What Is the Medicine for Yeast Infections?

The most common medicine for a vaginal yeast infection is either an antifungal cream applied inside the vagina or a single pill taken by mouth. Over-the-counter creams containing miconazole or clotrimazole and the prescription pill fluconazole are the standard first-line treatments, clearing symptoms in 80% to 90% of women who complete therapy. Most infections improve within a few days, though a full course can take up to a week.

Over-the-Counter Creams and Suppositories

For a straightforward yeast infection, you can start treatment without a prescription. The two most widely available active ingredients are miconazole (sold as Monistat and generics) and clotrimazole. Both come in creams and vaginal suppositories, and both work by blocking the production of ergosterol, a building block that fungal cells need to keep their membranes intact. Without it, the yeast cells can’t maintain themselves and stop growing.

These products are sold in 1-day, 3-day, and 7-day versions. All concentrations are considered equally effective at clearing the infection, but they deliver very different amounts of medicine per dose. The 7-day miconazole contains 100 mg per application, while the 1-day version packs 1,200 mg into a single dose. That concentrated hit sometimes causes a contact-like irritation, with burning and inflammation that can feel like the infection is getting worse. Some doctors steer patients toward the 3-day or 7-day options for this reason, though no formal guidelines recommend one duration over another.

A third OTC option is tioconazole, an ointment applied in a single dose.

Fluconazole: The Prescription Pill

If you prefer not to use a cream, fluconazole is a single 150 mg pill that treats vaginal yeast infections from the inside. It’s the most commonly prescribed oral antifungal and works through the same mechanism as the topical creams, starving yeast of the ergosterol they need to survive.

Common side effects are mild: nausea, headache, stomach pain, diarrhea, or a temporary change in taste. Serious reactions are rare but can include liver problems (watch for dark urine, yellowing skin, or unusual fatigue) and heart rhythm changes. Fluconazole also interacts with several other medications, so let your provider know what you’re taking before filling the prescription.

Prescription Creams

When OTC products aren’t the right fit, a few prescription-only topical options exist. Terconazole comes as a cream or suppository used for 3 to 7 days. Butoconazole is available as a single-dose bioadhesive cream that sticks to the vaginal walls and releases medicine over several days. These are typically reserved for cases where OTC treatments haven’t worked or when a provider suspects a less common yeast strain.

Treatment During Pregnancy

About 10% of women develop a vaginal yeast infection during pregnancy. Topical antifungal creams are the recommended first-line treatment. Oral fluconazole carries meaningful risks in early pregnancy: a single dose has been linked to more than double the risk of miscarriage, and doses of 150 mg or higher during the first trimester are associated with an increased risk of heart defects in the newborn. For pregnant women, sticking with a topical cream like miconazole or clotrimazole is the safest choice.

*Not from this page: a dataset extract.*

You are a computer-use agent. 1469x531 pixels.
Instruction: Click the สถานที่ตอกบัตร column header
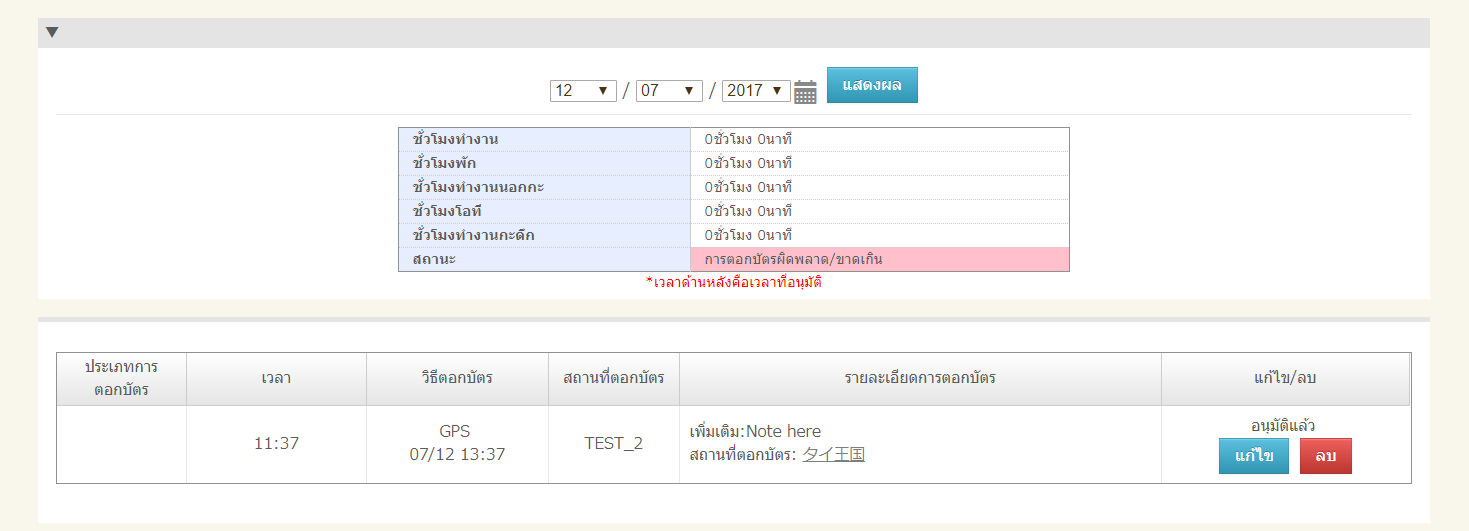[x=613, y=378]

What to Do for Recurring Infections

If you get four or more yeast infections in a year, the standard single-dose approach usually isn’t enough. Providers often prescribe additional doses of fluconazole spread over time, or switch to a different strategy altogether. Boric acid vaginal capsules are one well-studied option for recurrent infections and for strains that resist standard antifungals, particularly Candida glabrata. The typical protocol is one capsule inserted vaginally each night for two weeks, followed by twice-weekly use for 6 to 12 months to keep the infection from returning.

A newer oral medication, ibrexafungerp, was specifically approved both to treat vaginal yeast infections and to reduce the chance of recurrence. It works differently than azole drugs, killing yeast by disrupting their cell walls rather than their membranes. The treatment dose is two 150 mg tablets taken twice in one day, about 12 hours apart. It’s available for adults and adolescents who have started menstruating.

Yeast Infections in the Mouth and Throat

Not all yeast infections are vaginal. Oral thrush, a yeast overgrowth in the mouth and throat, is treated with antifungal gels or lozenges applied directly inside the mouth for 7 to 14 days. Clotrimazole, miconazole, and nystatin are the usual choices for mild to moderate cases. Severe oral infections typically require fluconazole in pill form.

Yeast infections that spread to the esophagus, causing pain with swallowing, are almost always treated with oral fluconazole as well. These deeper infections are more common in people with weakened immune systems and generally require a longer course of treatment than a vaginal or oral infection.

How Quickly the Medicine Works

Most people notice itching and discomfort starting to ease within the first two to three days of treatment. A full resolution typically takes about a week for uncomplicated infections. More severe cases can take longer. If your symptoms don’t improve after finishing a course of treatment, or if they come back quickly, the infection may involve a resistant yeast strain that needs a different medication.